My mood dampened after disembarking on the beach. Even at this early hour, and even doused ear-to-toe with 100-SPF sunscreen, I felt an unrelenting solar assault. (Turns out it’s hard to concentrate on nature’s glories while obsessively imagining your skin cells morphing into irregularly shaped cancerous moles.) The beach was narrow and surrounded by foreboding gray rocks. Maybe this, I thought, is what Darwin meant when describing his first visit to these islands: “Nothing could be less inviting than the first appearance.”
The Galápagos Islands are inhospitable to life in many ways, number one being the volcanos. The oldest island, Española, was formed a few million years ago when columns of hot rock rose from deep within the earth. As the rock neared the surface, some of it melted into magma. The magma pooled in chambers and pressure built until it pierced through the surface in a volcanic eruption. Many eruptions over many thousands of years created a volcano. Eventually, the tectonic plate carrying the volcano moved (as plates do) to the southeast, taking the volcano away from its magma source and making it extinct. A new volcano gradually formed above the new location of the magma hotspot, and the cycle repeated, leaving us today with a chain of 14 volcanic islands and a couple of active volcanos.*
Magma is scary because it’s unpredictable. In 1954, a Disney film crew was sailing around Urbina Bay and noticed that one section of beach looked suspiciously white. As they approached, they saw the reason: coral, coral everywhere. Turns out several miles of coastline had been uplifted some 15 feet, evidenced by not only the coral, but skeletons of fish, lobsters and turtles. Underground shifts in molten lava (or, as my guide Jason put it, “pressure building in the internal volcanic plumbing”) were probably the culprit. Even 68 years later, I could see the dusty traces of this geological caprice. Walking through waist-high mounds of coral was an eerie reminder of the volatility — and violence — of the Galápagos.
Then there’s the weather. I was actually lucky to be visiting in early June, during the pleasant transition between the two seasons. December to May is warm and wet, with temperatures in the mid-80s and 80 percent humidity. (Even my seasoned guides said that March and April are brutal; they have to begin morning hikes at 6 a.m. instead of 8 a.m.) Late June to December is the dry season, when it rarely rains and the Humboldt Current brings in chilly waters. Every seven years or so, the islands experience El Niño, which dramatically warms the waters and sometimes causes floods and landslides. Like I said, inhospitable.

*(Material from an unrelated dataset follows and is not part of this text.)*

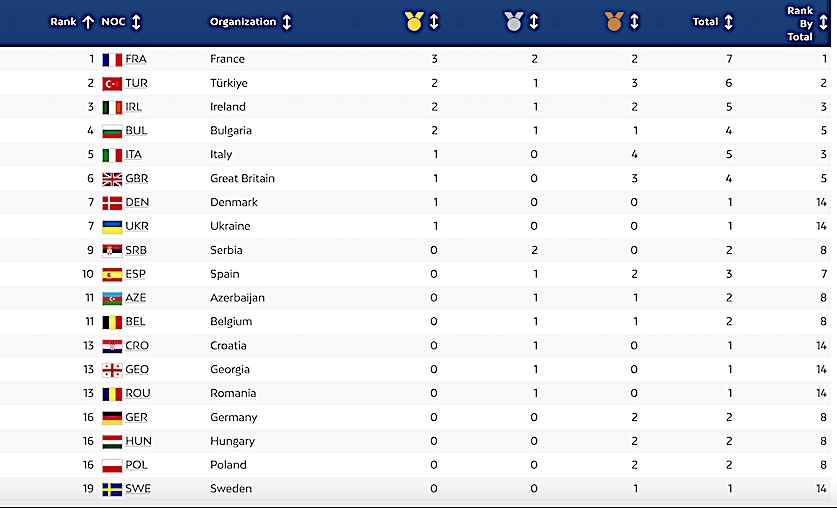Click the Ukraine flag icon
The width and height of the screenshot is (837, 508).
coord(112,226)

I’m not a big fan of geology and climate science, but learning this stuff helped me understand the animals. Because the islands emerged from the bottom of the ocean, rather than breaking off from the mainland, all of the species on the archipelago had to initially either swim or fly there (or hitch a ride with a swimmer or flyer). Imagine you’re a family of frogs from the Ecuadorian rainforest, 600 miles east of Galápagos, and you wind up on a patch of floating vegetation that somehow finds its way to the islands. You get off your raft, look around at your bleak new home, and feel like Darwin and I did. It doesn’t seem like any creature would ever stand a chance. And yet, as Dr. Ian Malcolm would say, “Life, uh, finds a way.” (I’ll be writing lots more about how life has adapted to the Galápagos in next week’s post.)
At the end of my long hike near Urbina Bay, after gingerly climbing down the sharp rocks in a sweat-drenched tunic, I stumbled over a pile of hermit crabs on the beach. They immediately scattered, revealing the creature on which they had been feasting: a dead baby sea turtle. I practically sprinted back to the comfort of the boat.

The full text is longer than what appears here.